The June 10, 1968 issue of Chemical & Engineering News published an excellent feature article on the Critical State. The authors were Jan V. Sengers of the University of Maryland, and Anneke L. Sengers of the National Bureau of Standards. The remarkable illustration shown here appeared on the front page of that issue. A slightly edited extract from the text describing the pictures is reproduced below.

S.K. Lower - Simon Fraser University


A fluid near its critical point exhibits anomalously large light scattering because of large fluctuations in the refractive index. The illustration shows a glass bulb constructed by E.F. Mueller and his coworkers at the National Bureau of Standards [now the NTIS]. It has been used since the 1940's to demonstrate critical opalescence.

The glass bulb is filled with carbon dioxide with an average density close to the critical density; the pressure is more than 1000 psi (7000 kPa). The cell contains three balls with densities smaller than, approximately equal to, and larger than the critical density. The positions of these balls indicate the density distribution within the fluid. The four successive stages correspond to states of temperatures from slightly above to well below the critical point. In the first stage, at far left, carbon dioxide is in the gaseous phase at a temperature somewhat higher than the critical. The scattered light is sufficiently intense to be visible, the beginning of critical opalescence.
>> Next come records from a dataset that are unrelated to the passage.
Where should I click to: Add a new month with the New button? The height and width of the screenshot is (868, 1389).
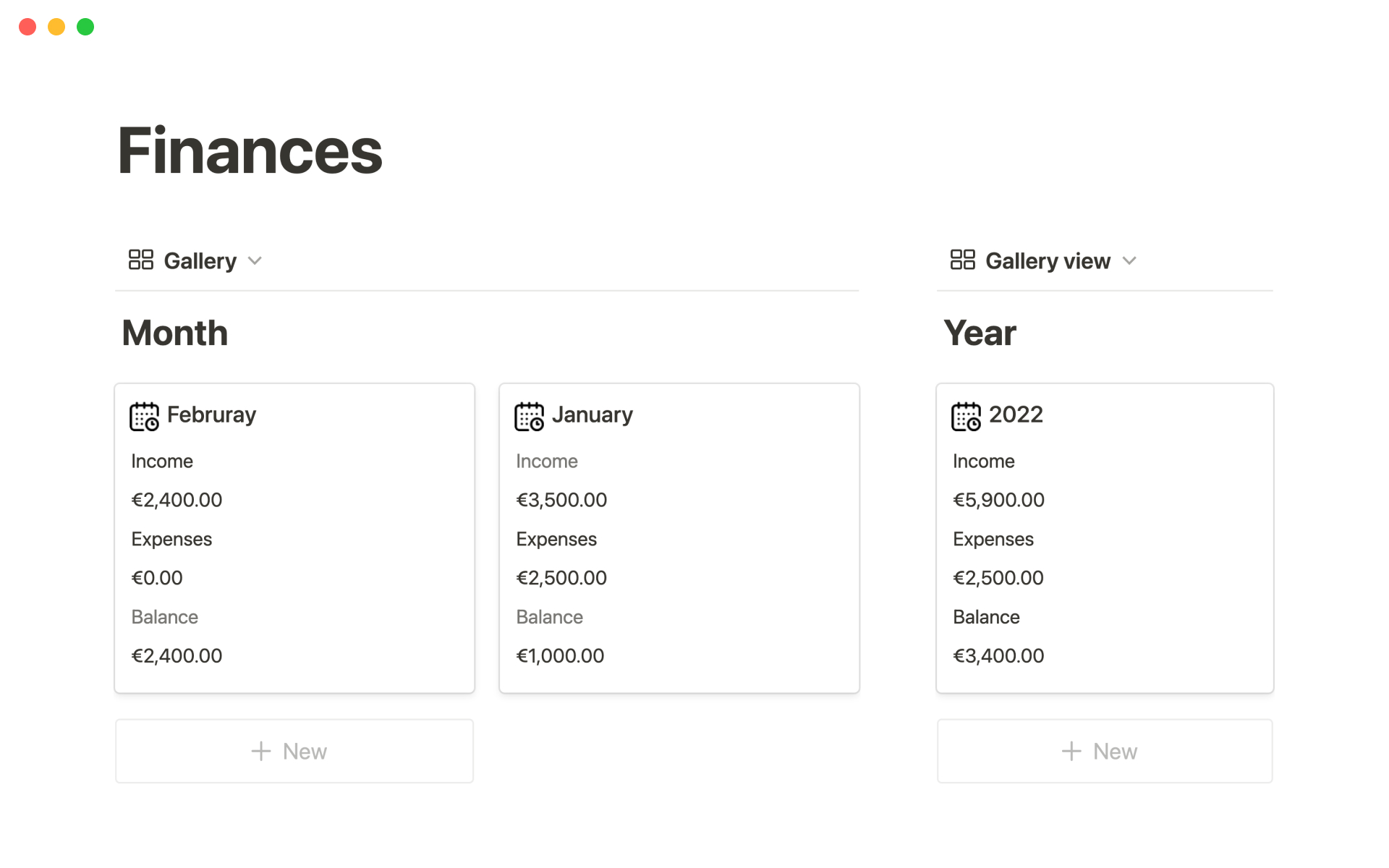(294, 751)
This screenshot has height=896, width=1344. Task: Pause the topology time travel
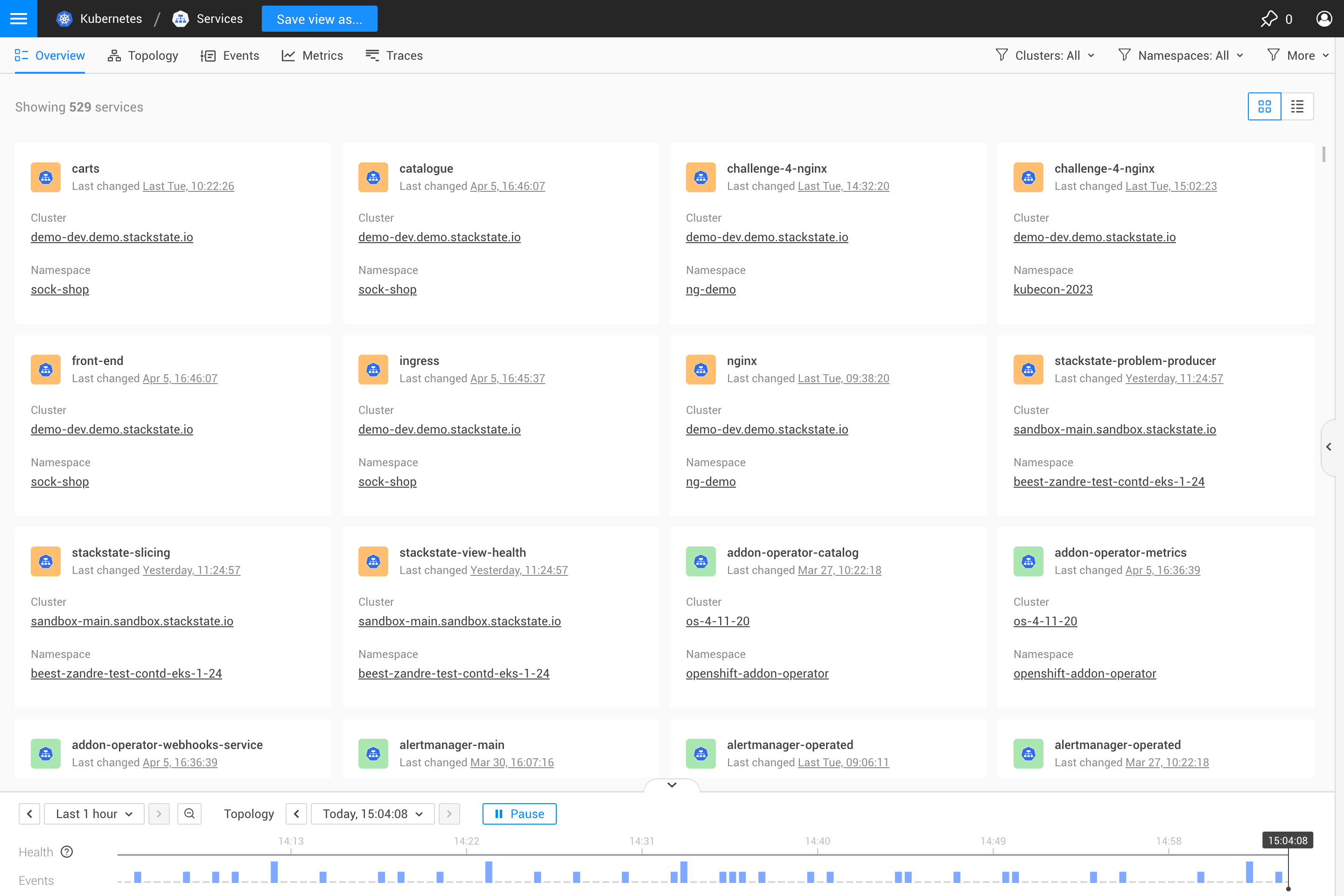point(519,813)
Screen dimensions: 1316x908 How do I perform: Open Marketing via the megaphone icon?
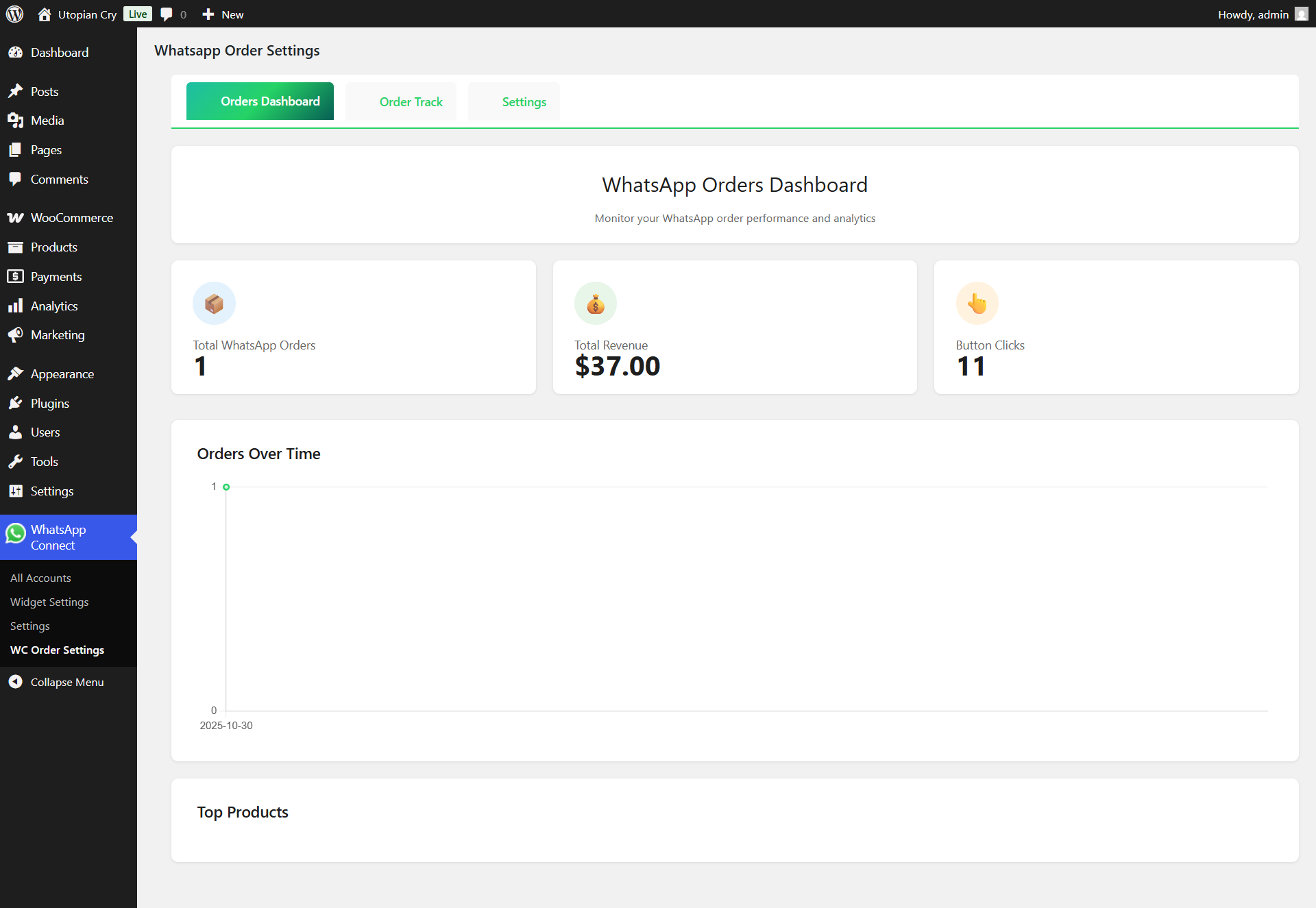tap(16, 334)
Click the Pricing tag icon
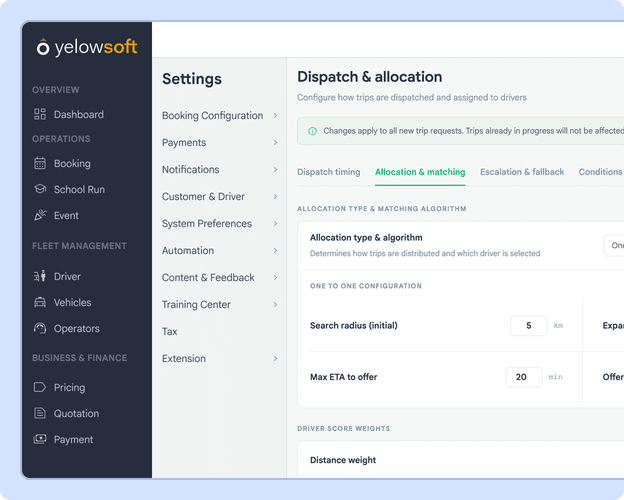624x500 pixels. click(x=40, y=387)
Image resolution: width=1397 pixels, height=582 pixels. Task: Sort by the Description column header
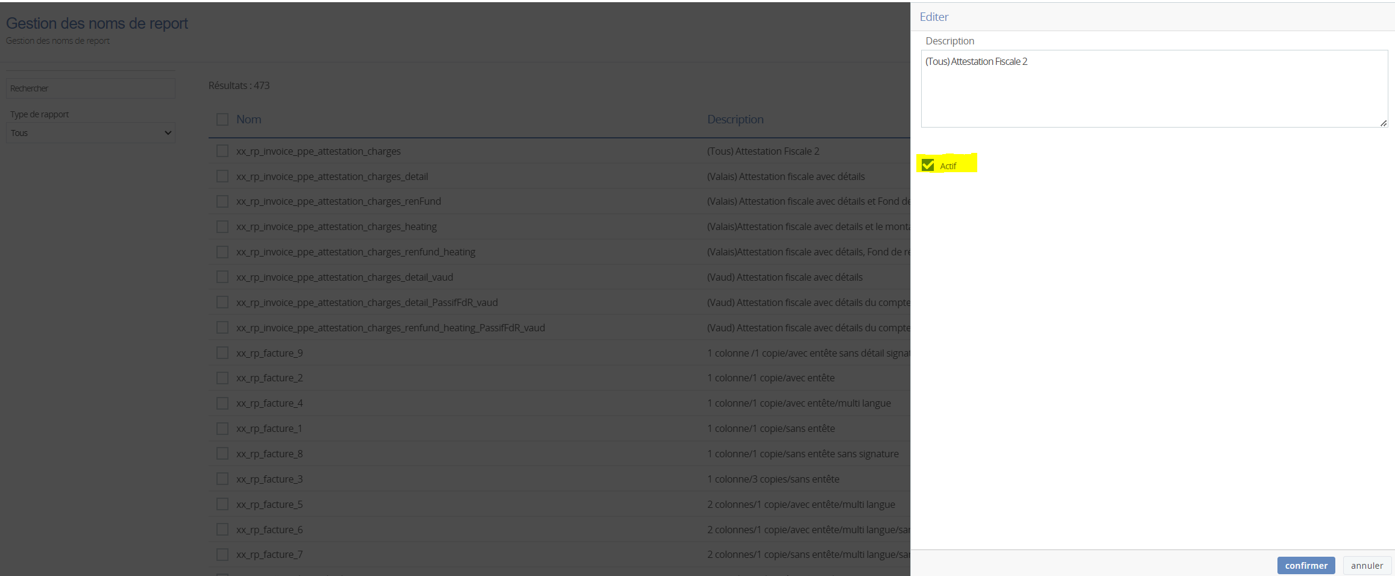coord(735,119)
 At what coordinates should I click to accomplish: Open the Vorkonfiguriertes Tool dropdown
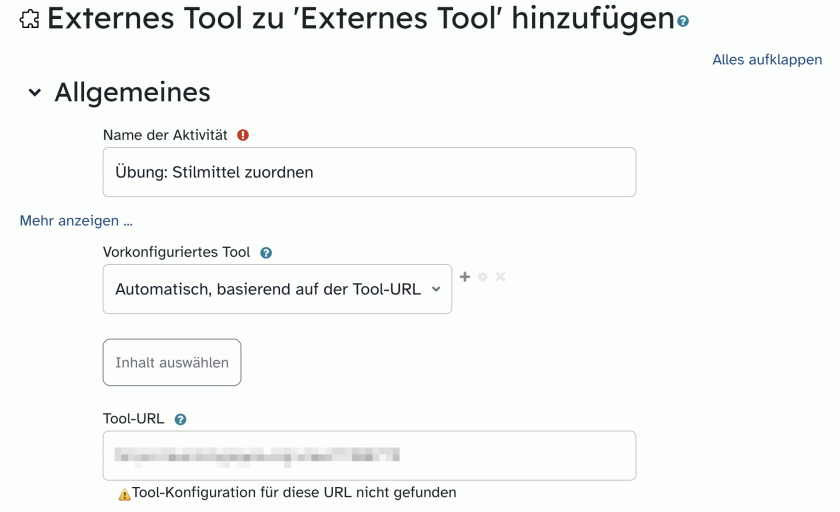pyautogui.click(x=277, y=289)
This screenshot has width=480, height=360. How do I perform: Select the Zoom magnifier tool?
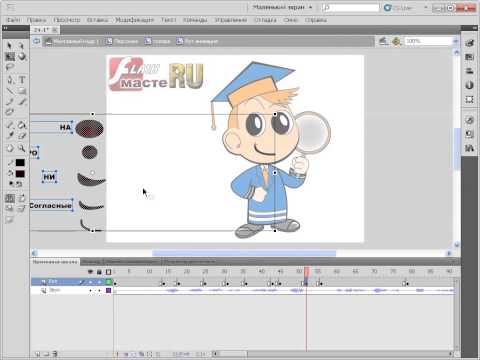[x=22, y=148]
The density is still rather uniform, thus the three balls are well separated, and the ball with density closest to critical floats in the center.

When the temperature is lowered to just above critical, as in the second illustration, opalescence becomes very intense. Since the expansion coefficient is large, the density distribution is very sensitive to temperature gradients, thus the middle ball isn't in the center of the cell. As soon as the temperature passes through the critical temperature a meniscus develops separating the gaseous and the liquid phases. This meniscus is apparent in the third stage at the center of the middle ball. Since the density in the upper half of the cell corresponding to the gaseous state has decreased considerably, the lighter ball originally at the top of the cell has fallen to the meniscus. The local fluctuations of the density in both the gaseous and liquid phases are still very large and critical opalescence persists below the critical point.

In the last stage, shown at the far right, the temperature is well below critical. The density of the liquid state has increased, and the three balls are floating on the surface of the liquid. The fluctuations are now small, and the light scattering is no longer visible.

In the critical region, gases become so compressible that gravity alone can set up appreciable density gradients. For example, in carbon dioxide with a critical pressure of 1000 psi, a pressure of only 1 mm of mercury (1 part in 50,000) causes a density increase of more than 10% when the gas is at its critical point. Since the critical density of carbon dioxide is about half that of water, a density increase of 10% will alrady be present in a column of gas only an inch (2.5 cm) high, simply because of the weight of the gas. An experiment close to the critical point in a vessel of finite height averages over a whole collection of states of the system so that details of critical behavior are obscured.